§ **To-do list**
a: Please answer these from the Nissan Armada GVWR thread, one per line:
(i) What GVWR is the 2006 Armada 4x4 rated at?
(ii) What is the approximate tongue weight of the 28rsds?
(iii) According to the reply, what will make the tongue weight less?
b: List every weight figure in pounds given in Travelers' post in the Nissan Armada GVWR thread.
c: Extend the Nissan Armada GVWR thread past its final post.

-- BEGIN Text shown --

# Nissan Armada Gvwr Issue



## Travelers (Apr 6, 2006)

Looking at the Armada but have serious concerns about its GVWR. For 2006, the 4x4 GVWR is rated at 7,000 lbs. Since it weighs in at 5,500 lbs and the tongue weight of my 28rsds is approx 1,000 lbs - I would only have 500 lbs left for people, cargo, gas, etc.? I don't think that's enough and I would not want to go over. I understand the Armada can tow 9,200 lbs, but it's maxed out GVWR is an issue.

Any input from current Armada owners would be appreciated!

LS


----------



## huntr70 (Jul 8, 2005)

Travelers said:


> Looking at the Armada but have serious concerns about its GVWR. For 2006, the 4x4 GVWR is rated at 7,000 lbs. Since it weighs in at 5,500 lbs and the tongue weight of my 28rsds is approx 1,000 lbs - I would only have 500 lbs left for people, cargo, gas, etc.? I don't think that's enough and I would not want to go over. I understand the Armada can tow 9,200 lbs, but it's maxed out GVWR is an issue.
> 
> Any input from current Armada owners would be appreciated!
> 
> ...


Don't forget that with a weight distributing hitch, the tongue weight will become less....

There are at least 2 members here that tow with Armadas..

-- END Text shown --
-- BEGIN Source data --

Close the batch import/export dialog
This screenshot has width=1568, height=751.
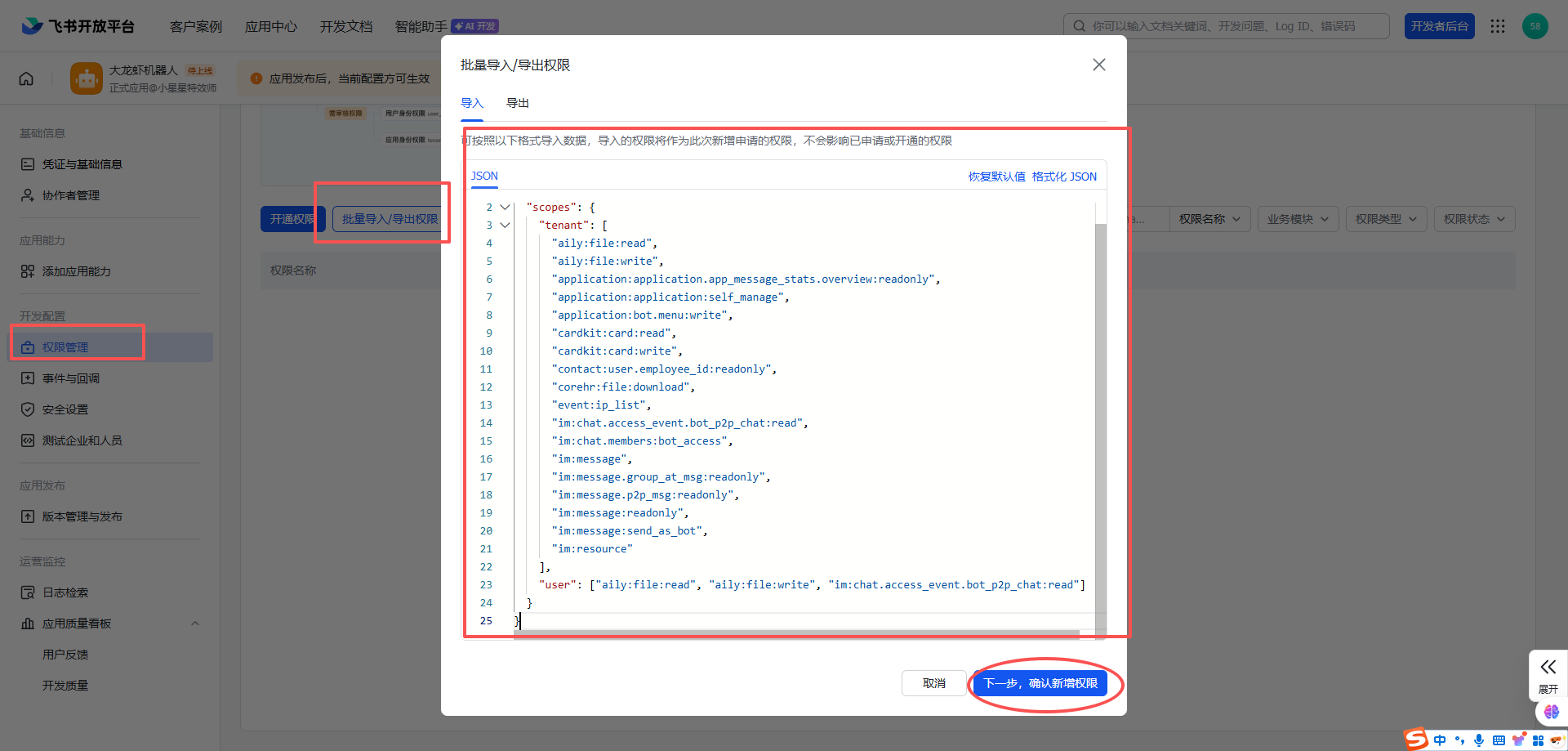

-- END Source data --

§ **Task answers**
a:
(i) 7,000 lbs
(ii) Approximately 1,000 lbs
(iii) A weight distributing hitch

b: 7,000 lbs, 5,500 lbs, 1,000 lbs, 500 lbs, 9,200 lbs

c:
Steve


----------



## Ghosty (Jan 17, 2005)

Don't trust the UAW weights on the Outbacks at all -- Keystone states that their empty weight is just that -- empty -- they only count the frame, shell and outshell...

Then on top of the UAW you add all the appliances, etc -- my trailer UAW is 800 lower then what it was when i actually weighted it the day I bought it ...

so if you are close -- i would weigh...

and don't forget the 150 pounds of propane, the hitch, the stored items in the front , etc etc....

Not discouraging you at all -- just trying to keep surprises down ....


----------



## Travelers (Apr 6, 2006)

I really don't believe that the tongue weight is less with a weight dist. hitch - the weight is just distributed over the front & rear axles vs. just the rear axle.

The GVWR is determined by the weight of the vehicle and any additions - people, gas, hitch, beer...

LS


----------



## kbrazielTx (Apr 29, 2004)

Some of the Tongue weight will go to the axles on the trailer. In my case 200 lbs of the Tongue Weight is distributed to the Trailer.

As far as the Armada goes I would not tow the 28RSDS with that little of wiggle room. Our 3/4 Burb gives us 8250lbs and we are at 7200 with full load including cargo and people. I originally towed the 28RSDS with a 1/2 Ton Burb with the same wiggle room as the Armada and it was not very comfortable. Look for a 3/4 Ton Burb or Excursion. The 28RSDS will come in at almost 1100lbs Tongue Weight and over 7000lbs when fully loaded.

Good Luck and Great Outbacking. 
KB


----------



## camping479 (Aug 27, 2003)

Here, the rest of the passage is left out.